Problem Description
I am trying to write a custom loss function in TensorFlow 2.3.0. To calculate the loss, I need the y_pred
parameter to be converted to a numpy array. However, I can't find a way to convert it from <class 'tensorflow.python.framework.ops.Tensor'>
to numpy array, even though there seem to TensorFlow functions to do so.
Code Example
def custom_loss(y_true, y_pred):
print(type(y_pred))
npa = y_pred.make_ndarray()
...
if __name__ == '__main__':
...
model.compile(loss=custom_loss, optimizer="adam")
model.fit(x=train_data, y=train_data, epochs=10)
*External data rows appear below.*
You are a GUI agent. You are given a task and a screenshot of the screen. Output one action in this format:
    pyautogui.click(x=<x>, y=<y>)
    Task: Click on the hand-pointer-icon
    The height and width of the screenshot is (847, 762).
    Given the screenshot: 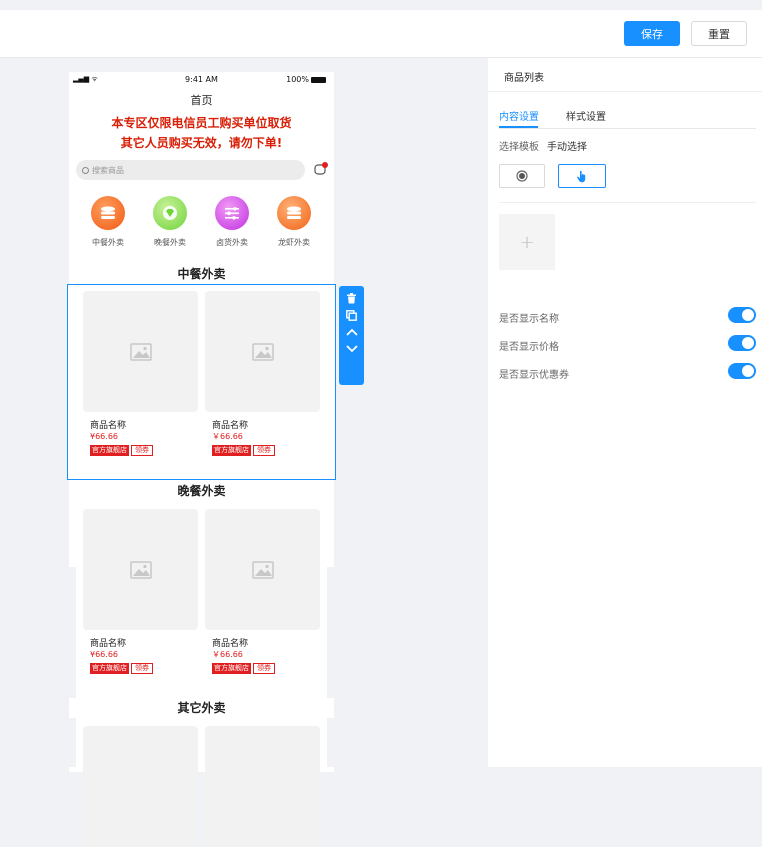 What is the action you would take?
    pyautogui.click(x=582, y=176)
gives the error message: AttributeError: 'Tensor' object has no attribute 'make_ndarray
after printing the type of the y_pred
parameter: <class 'tensorflow.python.framework.ops.Tensor'>
What I have tried so far
Looking for a solution I found this seems to be a common issue and there a couple of suggestions, but they did not work for me so far:
1. " ... so just call .numpy() on the Tensor object.": How can I convert a tensor into a numpy array in TensorFlow?
so I tried:
def custom_loss(y_true, y_pred):
npa = y_pred.numpy()
...
giving me AttributeError: 'Tensor' object has no attribute 'numpy'
2. "Use tensorflow.Tensor.eval() to convert a tensor to an array": How to convert a TensorFlow tensor to a NumPy array in Python
so I tried:
def custom_loss(y_true, y_pred):
npa = y_pred.eval(session=tf.compat.v1.Session())
...
giving me one of the longest trace of error messages I ever have seen with the core being:
InvalidArgumentError: 2 root error(s) found.
(0) Invalid argument: You must feed a value for placeholder tensor 'functional_1/conv2d_2/BiasAdd/ReadVariableOp/resource' with dtype resource
[[node functional_1/conv2d_2/BiasAdd/ReadVariableOp/resource (defined at main.py:303) ]]
[[functional_1/cropping2d/strided_slice/_1]]
(1) Invalid argument: You must feed a value for placeholder tensor 'functional_1/conv2d_2/BiasAdd/ReadVariableOp/resource' with dtype resource
[[node functional_1/conv2d_2/BiasAdd/ReadVariableOp/resource (defined at main.py:303) ]]
also having to call TensorFlow Compatibility Functions from Version 1.x does not feel very future-proof, so I do not like this approach too much anyhow.
3. Looking at the TensorFlow Docs there seemed to be the function I needed just waiting: tf.make_ndarray Create a numpy ndarray from a tensor.
so I tried:
def custom_loss(y_true, y_pred):
npa = tf.make_ndarray(y_pred)
...
giving me AttributeError: 'Tensor' object has no attribute 'tensor_shape'
Looking at the example in the TF documentation they use this on a proto_tensor, so I tried converting to a proto first:
def custom_loss(y_true, y_pred):
proto_tensor = tf.make_tensor_proto(y_pred)
npa = tf.make_ndarray(proto_tensor)
...
but already the tf.make_tensor_proto(y_pred)
raises the error: TypeError: Expected any non-tensor type, got a tensor instead.
Also trying to make a const tensor first gives the same error:
def custom_loss(y_true, y_pred):
a = tf.constant(y_pred)
proto_tensor = tf.make_tensor_proto(a)
npa = tf.make_ndarray(proto_tensor)
...
There are many more posts around this but it seems they are all coming back to these three basic ideas. Looking forward to your suggestions!